┌─ Source text

By Andrew Ryan Aubuchon
It has been a difficult six months in Panama. For no one more so than the families of the nearly 2000 who have died from Covid-19. In a country that has maintained one of the world’s highest infection rates per capita, few have been spared the heart stopping experience of learning that a family member, friend, neighbor, or coworker has tested positive for Covid-19, and hundreds of thousands have suffered from a distance as a loved one battles against this horrible disease in isolation. Yet the outbreak of Covid-19 has brought to Panama more than just the health and economic crisis that it has reaped upon so many countries around the world – it has also strained the constitutional legitimacy of the country’s government.

└─

* Work item
Rewrite everything in the article on Covid-19 in Panama from "By Andrew Ryan" down to "the country’s government.", putting "the coronavirus" in place of "Covid-19" wherever it occurs. The rows that come next are separate material with no connection to the article on Covid-19 in Panama.

┌─ Extracted data

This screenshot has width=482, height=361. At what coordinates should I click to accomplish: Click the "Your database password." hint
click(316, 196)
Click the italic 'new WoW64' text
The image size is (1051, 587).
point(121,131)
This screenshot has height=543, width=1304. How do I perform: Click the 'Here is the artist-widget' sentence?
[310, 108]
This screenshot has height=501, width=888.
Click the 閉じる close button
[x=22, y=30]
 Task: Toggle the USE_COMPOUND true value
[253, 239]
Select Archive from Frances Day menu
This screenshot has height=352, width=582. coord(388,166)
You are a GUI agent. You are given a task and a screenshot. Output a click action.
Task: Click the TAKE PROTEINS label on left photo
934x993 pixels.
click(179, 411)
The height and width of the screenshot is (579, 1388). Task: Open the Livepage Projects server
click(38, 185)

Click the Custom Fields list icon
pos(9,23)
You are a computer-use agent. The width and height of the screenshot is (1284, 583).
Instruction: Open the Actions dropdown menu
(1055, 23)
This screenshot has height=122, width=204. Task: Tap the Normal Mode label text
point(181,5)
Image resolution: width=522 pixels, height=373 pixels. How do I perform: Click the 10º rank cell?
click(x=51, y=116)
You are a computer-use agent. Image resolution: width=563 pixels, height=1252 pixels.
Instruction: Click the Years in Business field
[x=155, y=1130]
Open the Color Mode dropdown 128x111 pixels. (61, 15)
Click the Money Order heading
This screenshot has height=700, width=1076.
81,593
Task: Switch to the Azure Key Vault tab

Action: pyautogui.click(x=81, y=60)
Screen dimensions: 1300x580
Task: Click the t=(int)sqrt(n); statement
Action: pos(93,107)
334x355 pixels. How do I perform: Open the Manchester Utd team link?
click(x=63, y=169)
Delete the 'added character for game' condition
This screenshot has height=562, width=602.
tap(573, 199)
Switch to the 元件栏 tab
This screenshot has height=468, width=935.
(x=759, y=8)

└─

* Written reply
By Andrew Ryan Aubuchon
It has been a difficult six months in Panama. For no one more so than the families of the nearly 2000 who have died from the coronavirus. In a country that has maintained one of the world’s highest infection rates per capita, few have been spared the heart stopping experience of learning that a family member, friend, neighbor, or coworker has tested positive for the coronavirus, and hundreds of thousands have suffered from a distance as a loved one battles against this horrible disease in isolation. Yet the outbreak of the coronavirus has brought to Panama more than just the health and economic crisis that it has reaped upon so many countries around the world – it has also strained the constitutional legitimacy of the country’s government.